• _Instructions for the task_
Set down the records again. Every word and mark must match exactly.

============================================================

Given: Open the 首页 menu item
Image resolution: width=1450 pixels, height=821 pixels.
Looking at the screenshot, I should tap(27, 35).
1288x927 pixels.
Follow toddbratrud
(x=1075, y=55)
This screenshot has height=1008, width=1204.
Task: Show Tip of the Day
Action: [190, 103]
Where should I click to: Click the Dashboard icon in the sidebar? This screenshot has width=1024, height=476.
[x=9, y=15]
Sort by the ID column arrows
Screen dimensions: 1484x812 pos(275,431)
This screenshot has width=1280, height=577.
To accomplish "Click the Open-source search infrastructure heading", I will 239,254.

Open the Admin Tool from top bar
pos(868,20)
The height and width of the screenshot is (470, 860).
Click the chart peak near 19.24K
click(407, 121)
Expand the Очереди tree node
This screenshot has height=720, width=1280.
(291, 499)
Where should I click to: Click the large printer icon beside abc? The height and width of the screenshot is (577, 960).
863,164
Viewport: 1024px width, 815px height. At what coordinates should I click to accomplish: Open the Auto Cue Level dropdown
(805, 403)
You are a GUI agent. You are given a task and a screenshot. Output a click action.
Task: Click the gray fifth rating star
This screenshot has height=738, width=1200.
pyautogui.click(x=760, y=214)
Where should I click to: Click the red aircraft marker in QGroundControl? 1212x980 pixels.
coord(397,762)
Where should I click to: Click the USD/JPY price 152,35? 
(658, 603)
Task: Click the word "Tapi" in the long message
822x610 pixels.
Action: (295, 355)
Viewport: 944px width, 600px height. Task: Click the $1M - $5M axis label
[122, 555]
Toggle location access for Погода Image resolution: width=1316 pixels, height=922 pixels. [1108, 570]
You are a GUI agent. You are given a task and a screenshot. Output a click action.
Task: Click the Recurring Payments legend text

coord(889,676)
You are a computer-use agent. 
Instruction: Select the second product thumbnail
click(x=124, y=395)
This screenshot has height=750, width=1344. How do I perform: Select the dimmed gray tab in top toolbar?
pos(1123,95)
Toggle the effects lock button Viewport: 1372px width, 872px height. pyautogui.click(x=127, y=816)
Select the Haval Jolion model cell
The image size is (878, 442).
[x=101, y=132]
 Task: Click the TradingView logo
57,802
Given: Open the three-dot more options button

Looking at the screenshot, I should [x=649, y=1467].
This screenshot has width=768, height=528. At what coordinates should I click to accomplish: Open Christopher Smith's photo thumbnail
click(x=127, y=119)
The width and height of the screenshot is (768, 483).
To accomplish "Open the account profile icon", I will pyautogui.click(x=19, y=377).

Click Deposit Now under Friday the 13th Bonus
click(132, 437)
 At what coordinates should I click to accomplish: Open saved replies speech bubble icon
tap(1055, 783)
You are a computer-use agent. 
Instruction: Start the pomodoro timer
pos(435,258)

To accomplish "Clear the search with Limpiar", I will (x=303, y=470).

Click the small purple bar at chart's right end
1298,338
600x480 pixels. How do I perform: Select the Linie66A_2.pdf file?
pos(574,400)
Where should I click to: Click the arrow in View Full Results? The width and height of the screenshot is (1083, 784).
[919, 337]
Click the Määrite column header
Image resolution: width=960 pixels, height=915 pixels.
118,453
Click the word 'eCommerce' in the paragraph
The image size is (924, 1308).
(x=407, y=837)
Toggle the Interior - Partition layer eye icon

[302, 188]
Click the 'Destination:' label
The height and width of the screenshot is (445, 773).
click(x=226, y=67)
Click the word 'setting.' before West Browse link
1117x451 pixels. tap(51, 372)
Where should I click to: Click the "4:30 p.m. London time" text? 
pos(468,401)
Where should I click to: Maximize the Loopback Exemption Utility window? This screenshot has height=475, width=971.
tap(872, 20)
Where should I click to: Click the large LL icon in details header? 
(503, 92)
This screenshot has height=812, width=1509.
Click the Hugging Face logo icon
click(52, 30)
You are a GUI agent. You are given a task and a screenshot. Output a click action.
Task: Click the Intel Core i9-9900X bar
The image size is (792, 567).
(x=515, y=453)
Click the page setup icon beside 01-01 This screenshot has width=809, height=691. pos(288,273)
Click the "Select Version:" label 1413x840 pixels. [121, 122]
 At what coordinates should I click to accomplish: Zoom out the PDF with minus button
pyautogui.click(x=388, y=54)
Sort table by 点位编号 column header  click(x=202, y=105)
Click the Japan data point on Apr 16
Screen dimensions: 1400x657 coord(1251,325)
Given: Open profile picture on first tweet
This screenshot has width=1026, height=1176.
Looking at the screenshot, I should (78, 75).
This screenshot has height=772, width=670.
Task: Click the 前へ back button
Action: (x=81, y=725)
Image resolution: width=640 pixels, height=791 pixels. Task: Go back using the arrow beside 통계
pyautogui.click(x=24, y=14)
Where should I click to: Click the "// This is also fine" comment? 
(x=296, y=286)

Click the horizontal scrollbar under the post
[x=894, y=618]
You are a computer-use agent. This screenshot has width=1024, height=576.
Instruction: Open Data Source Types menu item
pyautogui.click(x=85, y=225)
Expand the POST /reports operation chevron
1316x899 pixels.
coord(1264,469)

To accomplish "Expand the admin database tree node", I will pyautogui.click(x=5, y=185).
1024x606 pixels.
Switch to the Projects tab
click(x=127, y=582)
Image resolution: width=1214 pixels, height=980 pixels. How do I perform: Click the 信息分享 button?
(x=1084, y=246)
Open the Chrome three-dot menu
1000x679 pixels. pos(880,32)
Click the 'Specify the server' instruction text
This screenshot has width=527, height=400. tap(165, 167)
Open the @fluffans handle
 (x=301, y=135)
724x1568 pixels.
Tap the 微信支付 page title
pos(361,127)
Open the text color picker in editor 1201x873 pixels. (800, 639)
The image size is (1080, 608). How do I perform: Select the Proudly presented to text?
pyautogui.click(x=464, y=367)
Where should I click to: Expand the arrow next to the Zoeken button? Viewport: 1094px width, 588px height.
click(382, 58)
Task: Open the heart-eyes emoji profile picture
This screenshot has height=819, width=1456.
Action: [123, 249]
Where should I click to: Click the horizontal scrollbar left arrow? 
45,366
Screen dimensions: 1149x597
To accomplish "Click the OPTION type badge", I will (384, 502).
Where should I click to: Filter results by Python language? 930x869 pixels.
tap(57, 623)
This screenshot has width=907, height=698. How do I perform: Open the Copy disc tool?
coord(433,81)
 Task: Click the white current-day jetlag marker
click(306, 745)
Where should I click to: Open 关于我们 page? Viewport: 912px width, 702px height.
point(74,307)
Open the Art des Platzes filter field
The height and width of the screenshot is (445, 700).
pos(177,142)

============================================================

• _Response area_
Given: Open the 首页 menu item
Image resolution: width=1450 pixels, height=821 pixels.
Looking at the screenshot, I should tap(27, 35).
1288x927 pixels.
Follow toddbratrud
(x=1075, y=55)
This screenshot has height=1008, width=1204.
Task: Show Tip of the Day
Action: [190, 103]
Where should I click to: Click the Dashboard icon in the sidebar? This screenshot has width=1024, height=476.
[x=9, y=15]
Sort by the ID column arrows
Screen dimensions: 1484x812 pos(275,431)
This screenshot has width=1280, height=577.
To accomplish "Click the Open-source search infrastructure heading", I will 239,254.

Open the Admin Tool from top bar
pos(868,20)
The height and width of the screenshot is (470, 860).
Click the chart peak near 19.24K
click(407, 121)
Expand the Очереди tree node
This screenshot has height=720, width=1280.
(291, 499)
Where should I click to: Click the large printer icon beside abc? The height and width of the screenshot is (577, 960).
863,164
Viewport: 1024px width, 815px height. At what coordinates should I click to accomplish: Open the Auto Cue Level dropdown
(805, 403)
You are a GUI agent. You are given a task and a screenshot. Output a click action.
Task: Click the gray fifth rating star
This screenshot has height=738, width=1200.
pyautogui.click(x=760, y=214)
Where should I click to: Click the red aircraft marker in QGroundControl? 1212x980 pixels.
coord(397,762)
Where should I click to: Click the USD/JPY price 152,35? 
(658, 603)
Task: Click the word "Tapi" in the long message
822x610 pixels.
Action: (295, 355)
Viewport: 944px width, 600px height. Task: Click the $1M - $5M axis label
[122, 555]
Toggle location access for Погода Image resolution: width=1316 pixels, height=922 pixels. [1108, 570]
You are a GUI agent. You are given a task and a screenshot. Output a click action.
Task: Click the Recurring Payments legend text

coord(889,676)
You are a computer-use agent. 
Instruction: Select the second product thumbnail
click(x=124, y=395)
This screenshot has height=750, width=1344. How do I perform: Select the dimmed gray tab in top toolbar?
pos(1123,95)
Toggle the effects lock button Viewport: 1372px width, 872px height. pyautogui.click(x=127, y=816)
Select the Haval Jolion model cell
The image size is (878, 442).
[x=101, y=132]
 Task: Click the TradingView logo
57,802
Given: Open the three-dot more options button

Looking at the screenshot, I should [x=649, y=1467].
This screenshot has width=768, height=528. At what coordinates should I click to accomplish: Open Christopher Smith's photo thumbnail
click(x=127, y=119)
The width and height of the screenshot is (768, 483).
To accomplish "Open the account profile icon", I will pyautogui.click(x=19, y=377).

Click Deposit Now under Friday the 13th Bonus
click(132, 437)
 At what coordinates should I click to accomplish: Open saved replies speech bubble icon
tap(1055, 783)
You are a computer-use agent. 
Instruction: Start the pomodoro timer
pos(435,258)

To accomplish "Clear the search with Limpiar", I will (x=303, y=470).

Click the small purple bar at chart's right end
1298,338
600x480 pixels. How do I perform: Select the Linie66A_2.pdf file?
pos(574,400)
Where should I click to: Click the arrow in View Full Results? The width and height of the screenshot is (1083, 784).
[919, 337]
Click the Määrite column header
Image resolution: width=960 pixels, height=915 pixels.
118,453
Click the word 'eCommerce' in the paragraph
The image size is (924, 1308).
(x=407, y=837)
Toggle the Interior - Partition layer eye icon

[302, 188]
Click the 'Destination:' label
The height and width of the screenshot is (445, 773).
click(x=226, y=67)
Click the word 'setting.' before West Browse link
1117x451 pixels. tap(51, 372)
Where should I click to: Click the "4:30 p.m. London time" text? 
pos(468,401)
Where should I click to: Maximize the Loopback Exemption Utility window? This screenshot has height=475, width=971.
tap(872, 20)
Where should I click to: Click the large LL icon in details header? 
(503, 92)
This screenshot has height=812, width=1509.
Click the Hugging Face logo icon
click(52, 30)
You are a GUI agent. You are given a task and a screenshot. Output a click action.
Task: Click the Intel Core i9-9900X bar
The image size is (792, 567).
(x=515, y=453)
Click the page setup icon beside 01-01 This screenshot has width=809, height=691. pos(288,273)
Click the "Select Version:" label 1413x840 pixels. [121, 122]
 At what coordinates should I click to accomplish: Zoom out the PDF with minus button
pyautogui.click(x=388, y=54)
Sort table by 点位编号 column header  click(x=202, y=105)
Click the Japan data point on Apr 16
Screen dimensions: 1400x657 coord(1251,325)
Given: Open profile picture on first tweet
This screenshot has width=1026, height=1176.
Looking at the screenshot, I should (78, 75).
This screenshot has height=772, width=670.
Task: Click the 前へ back button
Action: (x=81, y=725)
Image resolution: width=640 pixels, height=791 pixels. Task: Go back using the arrow beside 통계
pyautogui.click(x=24, y=14)
Where should I click to: Click the "// This is also fine" comment? 
(x=296, y=286)

Click the horizontal scrollbar under the post
[x=894, y=618]
You are a computer-use agent. This screenshot has width=1024, height=576.
Instruction: Open Data Source Types menu item
pyautogui.click(x=85, y=225)
Expand the POST /reports operation chevron
1316x899 pixels.
coord(1264,469)

To accomplish "Expand the admin database tree node", I will pyautogui.click(x=5, y=185).
1024x606 pixels.
Switch to the Projects tab
click(x=127, y=582)
Image resolution: width=1214 pixels, height=980 pixels. How do I perform: Click the 信息分享 button?
(x=1084, y=246)
Open the Chrome three-dot menu
1000x679 pixels. pos(880,32)
Click the 'Specify the server' instruction text
This screenshot has width=527, height=400. tap(165, 167)
Open the @fluffans handle
 (x=301, y=135)
724x1568 pixels.
Tap the 微信支付 page title
pos(361,127)
Open the text color picker in editor 1201x873 pixels. (800, 639)
The image size is (1080, 608). How do I perform: Select the Proudly presented to text?
pyautogui.click(x=464, y=367)
Where should I click to: Expand the arrow next to the Zoeken button? Viewport: 1094px width, 588px height.
click(382, 58)
Task: Open the heart-eyes emoji profile picture
This screenshot has height=819, width=1456.
Action: [123, 249]
Where should I click to: Click the horizontal scrollbar left arrow? 
45,366
Screen dimensions: 1149x597
To accomplish "Click the OPTION type badge", I will (384, 502).
Where should I click to: Filter results by Python language? 930x869 pixels.
tap(57, 623)
This screenshot has width=907, height=698. How do I perform: Open the Copy disc tool?
coord(433,81)
 Task: Click the white current-day jetlag marker
click(306, 745)
Where should I click to: Open 关于我们 page? Viewport: 912px width, 702px height.
point(74,307)
Open the Art des Platzes filter field
The height and width of the screenshot is (445, 700).
pos(177,142)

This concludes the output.